About this task:
Please take the entries below from the first line through the line containing "Click the empty title bar area" and repeat them exactly, leaving out everything after.

# # #

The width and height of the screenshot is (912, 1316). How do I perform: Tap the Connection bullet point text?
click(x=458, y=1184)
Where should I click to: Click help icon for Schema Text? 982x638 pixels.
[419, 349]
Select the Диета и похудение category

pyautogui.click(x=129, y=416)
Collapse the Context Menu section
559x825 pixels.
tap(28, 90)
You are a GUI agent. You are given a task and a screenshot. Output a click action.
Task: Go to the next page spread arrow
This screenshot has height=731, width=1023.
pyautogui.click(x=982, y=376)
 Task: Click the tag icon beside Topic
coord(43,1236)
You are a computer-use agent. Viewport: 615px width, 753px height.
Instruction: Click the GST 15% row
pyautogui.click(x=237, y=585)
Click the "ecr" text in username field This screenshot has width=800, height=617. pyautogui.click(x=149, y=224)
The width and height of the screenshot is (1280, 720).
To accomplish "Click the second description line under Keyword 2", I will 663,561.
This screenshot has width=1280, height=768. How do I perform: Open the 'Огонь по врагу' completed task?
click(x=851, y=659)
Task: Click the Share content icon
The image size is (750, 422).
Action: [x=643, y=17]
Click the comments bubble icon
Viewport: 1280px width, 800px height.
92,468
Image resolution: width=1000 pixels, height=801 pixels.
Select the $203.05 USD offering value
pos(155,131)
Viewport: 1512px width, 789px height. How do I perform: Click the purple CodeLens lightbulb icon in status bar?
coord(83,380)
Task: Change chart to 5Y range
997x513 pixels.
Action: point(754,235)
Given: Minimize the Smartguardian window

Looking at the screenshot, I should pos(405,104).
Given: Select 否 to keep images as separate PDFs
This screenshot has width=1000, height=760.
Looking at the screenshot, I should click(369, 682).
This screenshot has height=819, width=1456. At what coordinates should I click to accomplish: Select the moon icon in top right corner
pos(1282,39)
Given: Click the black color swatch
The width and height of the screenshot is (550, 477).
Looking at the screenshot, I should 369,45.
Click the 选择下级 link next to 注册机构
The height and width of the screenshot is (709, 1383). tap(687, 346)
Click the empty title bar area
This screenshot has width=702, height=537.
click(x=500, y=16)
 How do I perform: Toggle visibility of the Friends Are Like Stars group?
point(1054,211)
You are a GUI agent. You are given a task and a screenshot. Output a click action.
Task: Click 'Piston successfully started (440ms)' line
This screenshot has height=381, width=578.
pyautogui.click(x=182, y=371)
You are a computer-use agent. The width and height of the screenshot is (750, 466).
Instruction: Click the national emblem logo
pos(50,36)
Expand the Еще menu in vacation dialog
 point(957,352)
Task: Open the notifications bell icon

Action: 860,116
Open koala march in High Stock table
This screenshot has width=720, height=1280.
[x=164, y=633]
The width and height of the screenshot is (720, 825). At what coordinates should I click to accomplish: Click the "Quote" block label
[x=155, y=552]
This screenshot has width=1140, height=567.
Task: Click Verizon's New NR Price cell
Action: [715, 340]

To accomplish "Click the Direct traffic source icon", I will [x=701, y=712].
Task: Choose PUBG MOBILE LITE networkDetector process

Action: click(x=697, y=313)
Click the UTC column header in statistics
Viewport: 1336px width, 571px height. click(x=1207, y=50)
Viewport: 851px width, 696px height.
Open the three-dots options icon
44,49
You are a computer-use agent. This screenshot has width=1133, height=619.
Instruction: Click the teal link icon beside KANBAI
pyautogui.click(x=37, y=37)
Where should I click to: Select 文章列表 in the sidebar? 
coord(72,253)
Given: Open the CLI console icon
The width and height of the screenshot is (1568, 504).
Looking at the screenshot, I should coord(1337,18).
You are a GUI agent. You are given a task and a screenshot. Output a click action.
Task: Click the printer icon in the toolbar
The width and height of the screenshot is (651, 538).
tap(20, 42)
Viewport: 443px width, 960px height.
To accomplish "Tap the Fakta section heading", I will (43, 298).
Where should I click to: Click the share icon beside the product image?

# # #

Solution for this exercise:
The width and height of the screenshot is (912, 1316). How do I perform: Tap the Connection bullet point text?
click(x=458, y=1184)
Where should I click to: Click help icon for Schema Text? 982x638 pixels.
[419, 349]
Select the Диета и похудение category

pyautogui.click(x=129, y=416)
Collapse the Context Menu section
559x825 pixels.
tap(28, 90)
You are a GUI agent. You are given a task and a screenshot. Output a click action.
Task: Go to the next page spread arrow
This screenshot has height=731, width=1023.
pyautogui.click(x=982, y=376)
 Task: Click the tag icon beside Topic
coord(43,1236)
You are a computer-use agent. Viewport: 615px width, 753px height.
Instruction: Click the GST 15% row
pyautogui.click(x=237, y=585)
Click the "ecr" text in username field This screenshot has width=800, height=617. pyautogui.click(x=149, y=224)
The width and height of the screenshot is (1280, 720).
To accomplish "Click the second description line under Keyword 2", I will 663,561.
This screenshot has width=1280, height=768. How do I perform: Open the 'Огонь по врагу' completed task?
click(x=851, y=659)
Task: Click the Share content icon
The image size is (750, 422).
Action: [x=643, y=17]
Click the comments bubble icon
Viewport: 1280px width, 800px height.
92,468
Image resolution: width=1000 pixels, height=801 pixels.
Select the $203.05 USD offering value
pos(155,131)
Viewport: 1512px width, 789px height. How do I perform: Click the purple CodeLens lightbulb icon in status bar?
coord(83,380)
Task: Change chart to 5Y range
997x513 pixels.
Action: point(754,235)
Given: Minimize the Smartguardian window

Looking at the screenshot, I should pos(405,104).
Given: Select 否 to keep images as separate PDFs
This screenshot has width=1000, height=760.
Looking at the screenshot, I should click(369, 682).
This screenshot has height=819, width=1456. At what coordinates should I click to accomplish: Select the moon icon in top right corner
pos(1282,39)
Given: Click the black color swatch
The width and height of the screenshot is (550, 477).
Looking at the screenshot, I should 369,45.
Click the 选择下级 link next to 注册机构
The height and width of the screenshot is (709, 1383). tap(687, 346)
Click the empty title bar area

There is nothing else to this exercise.